Davanti al suo bar, ha assistito a tutta la scena STEFANO PACE (cognato di ENZO BUFFA).

Inoltre, debbo dire che, dietro la motocicletta, vi era una vettura Golf verde, alla cui guida era CUCUZZA SALVATORE e con a bordo altre due persone, che non ho riconosciuto.

Visto cadere il GRECO, mi resi conto che era giunto il momento di scappare e, pertanto, mi diedi alla fuga a piedi.

Successivamente, appresi che PINO GRECO non era stato ferito perché munito di giubbotto antiproiettile. Infatti, mio cugino NINO GRADO mi disse di averlo visto al mare in costume da bagno senza tracce apparenti di ferite.

Io riportai una leggera scalfittura alla fronte ed una ciocca di capelli mi fu strappata da una pallottola di striscio. Ritengo che la ferita alla fronte sia stata provocata da schegge di vetro».

I COMPONENTI DEL COMMANDO

La ricostruzione del CONTORNO, quindi, conferma “in toto” l’esito delle indagini sull’attentato e le risultanze della perizia balistica ed al contempo riafferma quella unicità di disegno che collega tutti gli episodi della guerra di mafia e ribadisce le responsabilità di quei soggetti che erano stati già individuati quali autori di altri delitti della guerra stessa.

Ci si riferisce ai famigerati PINO GRECO “SCARPUZZEDDA”, MARIO PRESTILIPPO, FILIPPO MARCHESE, SALVATORE CUCUZZA, e LUCCHESE GIUSEPPE.

[…] Alla stregua di queste considerazioni, appaiono ben chiare, ormai, la dinamica dell’attentato e la responsabilità di tutti gli imputati.

SALVATORE CONTORNO era noto nel suo ambiente per essere un uomo “valoroso”, dotato di sangue freddo e di notevole astuzia; non per nulla godeva della incondizionata fiducia di STEFANO BONTATE, di cui era il guardaspalle.

Essendo falliti, grazie al suo fiuto, i tentativi di MARIANO MARCHESE e GIOVANBATTISTA PULLARA’ di attirarlo in un tranello, era evidente, ormai, che l’unico modo per eliminarlo era quello di organizzare accuratamente un’imboscata, cogliendolo di sorpresa.

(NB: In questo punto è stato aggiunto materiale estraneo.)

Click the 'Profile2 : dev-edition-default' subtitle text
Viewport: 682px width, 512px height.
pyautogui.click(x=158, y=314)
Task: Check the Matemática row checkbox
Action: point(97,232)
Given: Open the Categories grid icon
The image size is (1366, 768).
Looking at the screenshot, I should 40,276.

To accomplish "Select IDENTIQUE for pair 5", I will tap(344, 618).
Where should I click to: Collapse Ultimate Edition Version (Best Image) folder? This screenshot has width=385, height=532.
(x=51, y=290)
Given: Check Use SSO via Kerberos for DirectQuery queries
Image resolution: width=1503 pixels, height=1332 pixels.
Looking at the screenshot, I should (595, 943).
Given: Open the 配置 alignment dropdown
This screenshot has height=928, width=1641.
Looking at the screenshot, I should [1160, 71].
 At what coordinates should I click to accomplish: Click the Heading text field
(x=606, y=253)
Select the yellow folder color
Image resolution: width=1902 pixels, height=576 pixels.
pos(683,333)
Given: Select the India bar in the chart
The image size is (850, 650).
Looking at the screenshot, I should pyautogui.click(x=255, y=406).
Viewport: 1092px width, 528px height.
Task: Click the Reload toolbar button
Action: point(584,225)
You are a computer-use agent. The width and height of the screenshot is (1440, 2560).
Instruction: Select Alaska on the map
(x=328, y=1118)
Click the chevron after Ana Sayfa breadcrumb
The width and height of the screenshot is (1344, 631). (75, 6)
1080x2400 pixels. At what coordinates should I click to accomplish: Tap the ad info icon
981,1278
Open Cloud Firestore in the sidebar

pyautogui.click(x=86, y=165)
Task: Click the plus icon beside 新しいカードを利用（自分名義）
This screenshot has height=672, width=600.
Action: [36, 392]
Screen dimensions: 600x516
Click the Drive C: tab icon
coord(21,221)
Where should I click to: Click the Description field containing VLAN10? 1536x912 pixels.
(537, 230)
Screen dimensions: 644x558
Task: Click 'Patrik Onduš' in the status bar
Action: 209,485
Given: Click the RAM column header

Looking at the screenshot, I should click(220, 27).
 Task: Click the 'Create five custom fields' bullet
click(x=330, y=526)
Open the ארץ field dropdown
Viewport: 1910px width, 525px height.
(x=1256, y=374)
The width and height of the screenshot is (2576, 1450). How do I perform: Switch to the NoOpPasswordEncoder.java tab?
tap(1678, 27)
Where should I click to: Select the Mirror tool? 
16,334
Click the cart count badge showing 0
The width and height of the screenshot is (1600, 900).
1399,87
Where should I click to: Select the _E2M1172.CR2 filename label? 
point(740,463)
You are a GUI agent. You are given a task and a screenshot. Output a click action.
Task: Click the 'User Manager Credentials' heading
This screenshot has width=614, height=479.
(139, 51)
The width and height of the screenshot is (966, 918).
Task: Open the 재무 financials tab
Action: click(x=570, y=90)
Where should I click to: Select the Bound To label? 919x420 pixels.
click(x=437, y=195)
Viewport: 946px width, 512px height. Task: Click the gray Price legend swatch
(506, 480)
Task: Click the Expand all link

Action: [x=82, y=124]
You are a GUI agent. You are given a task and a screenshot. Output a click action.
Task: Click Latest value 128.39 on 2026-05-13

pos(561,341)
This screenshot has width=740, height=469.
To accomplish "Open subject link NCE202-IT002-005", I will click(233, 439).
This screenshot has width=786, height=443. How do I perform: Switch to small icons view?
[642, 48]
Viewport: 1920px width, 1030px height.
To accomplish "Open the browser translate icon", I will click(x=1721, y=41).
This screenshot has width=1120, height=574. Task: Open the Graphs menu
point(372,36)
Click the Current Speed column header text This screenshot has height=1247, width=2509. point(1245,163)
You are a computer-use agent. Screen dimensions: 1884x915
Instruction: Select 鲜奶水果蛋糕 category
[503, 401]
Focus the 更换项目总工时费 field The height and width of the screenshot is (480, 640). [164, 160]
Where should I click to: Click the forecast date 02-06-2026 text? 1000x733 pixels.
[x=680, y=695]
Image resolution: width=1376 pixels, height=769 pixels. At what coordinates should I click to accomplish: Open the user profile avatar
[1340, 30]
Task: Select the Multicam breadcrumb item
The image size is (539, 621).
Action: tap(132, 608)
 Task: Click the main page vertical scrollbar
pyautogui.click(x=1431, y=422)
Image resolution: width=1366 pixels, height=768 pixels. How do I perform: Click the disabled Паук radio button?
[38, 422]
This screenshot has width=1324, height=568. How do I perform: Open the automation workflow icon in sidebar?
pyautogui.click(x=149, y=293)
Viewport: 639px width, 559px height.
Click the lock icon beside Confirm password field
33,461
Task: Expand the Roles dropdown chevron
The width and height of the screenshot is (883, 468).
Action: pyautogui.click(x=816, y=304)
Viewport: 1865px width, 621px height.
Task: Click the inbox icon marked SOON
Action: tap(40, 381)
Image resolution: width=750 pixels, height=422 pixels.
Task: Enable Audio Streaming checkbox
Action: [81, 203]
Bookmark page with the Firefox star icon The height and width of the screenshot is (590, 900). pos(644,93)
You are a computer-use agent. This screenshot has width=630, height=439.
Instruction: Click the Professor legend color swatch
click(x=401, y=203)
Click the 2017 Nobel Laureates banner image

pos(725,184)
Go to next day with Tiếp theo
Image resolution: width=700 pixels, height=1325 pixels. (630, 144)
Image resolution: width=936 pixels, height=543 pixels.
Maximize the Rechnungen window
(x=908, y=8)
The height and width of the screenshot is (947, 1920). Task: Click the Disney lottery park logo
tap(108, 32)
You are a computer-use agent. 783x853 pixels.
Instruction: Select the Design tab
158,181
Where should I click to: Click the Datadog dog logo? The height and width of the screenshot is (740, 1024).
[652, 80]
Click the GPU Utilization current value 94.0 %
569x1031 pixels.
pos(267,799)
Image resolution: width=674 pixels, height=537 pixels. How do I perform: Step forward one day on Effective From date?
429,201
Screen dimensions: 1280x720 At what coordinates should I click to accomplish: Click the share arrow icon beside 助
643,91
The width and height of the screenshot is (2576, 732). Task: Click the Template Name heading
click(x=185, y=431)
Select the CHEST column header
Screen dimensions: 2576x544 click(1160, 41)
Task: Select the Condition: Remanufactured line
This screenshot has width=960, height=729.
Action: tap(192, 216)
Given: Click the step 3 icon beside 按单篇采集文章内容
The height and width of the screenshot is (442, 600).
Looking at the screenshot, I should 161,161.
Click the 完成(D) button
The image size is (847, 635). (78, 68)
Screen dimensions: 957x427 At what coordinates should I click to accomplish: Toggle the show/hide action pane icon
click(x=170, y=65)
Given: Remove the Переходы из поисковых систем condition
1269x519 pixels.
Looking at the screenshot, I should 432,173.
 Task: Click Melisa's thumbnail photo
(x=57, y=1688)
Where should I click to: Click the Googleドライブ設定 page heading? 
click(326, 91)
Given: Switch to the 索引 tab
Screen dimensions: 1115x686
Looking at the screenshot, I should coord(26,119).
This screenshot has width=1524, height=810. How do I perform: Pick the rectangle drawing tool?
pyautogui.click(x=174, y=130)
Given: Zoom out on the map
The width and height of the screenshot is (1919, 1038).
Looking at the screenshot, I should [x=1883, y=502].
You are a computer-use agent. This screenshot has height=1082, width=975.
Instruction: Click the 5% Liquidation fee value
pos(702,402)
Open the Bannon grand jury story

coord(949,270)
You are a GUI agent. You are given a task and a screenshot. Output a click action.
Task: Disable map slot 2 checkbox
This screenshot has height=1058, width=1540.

E l’attentato era stato effettivamente studiato nei minimi particolari.

Infatti, per evitare che il CONTORNO reagisse, il killer appostato in una strada laterale con la moto era sbucato all’improvviso ad un cenno di intesa, ed aveva esploso una raffica di mitra all’indirizzo del CONTORNO.

Il piano prevedeva ovviamente l’intervento di staffette che avvertissero tempestivamente il killer dell’arrivo di CONTORNO: ed ecco, quindi, il motivo della presenza, lungo il percorso, di GIUSEPPE D’ANGELO e MARIO PRESTIFILIPPO e, alla finestra, di VINCENZO BUFFA.

Le staffette erano verosimilmente munite di apparecchi radio ricetrasmittenti, come e’ dato dedurre dal perfetto tempismo dell’impresa, secondo una tecnica già collaudata dal LUCCHESE per l’esecuzione del delitto BONTATE.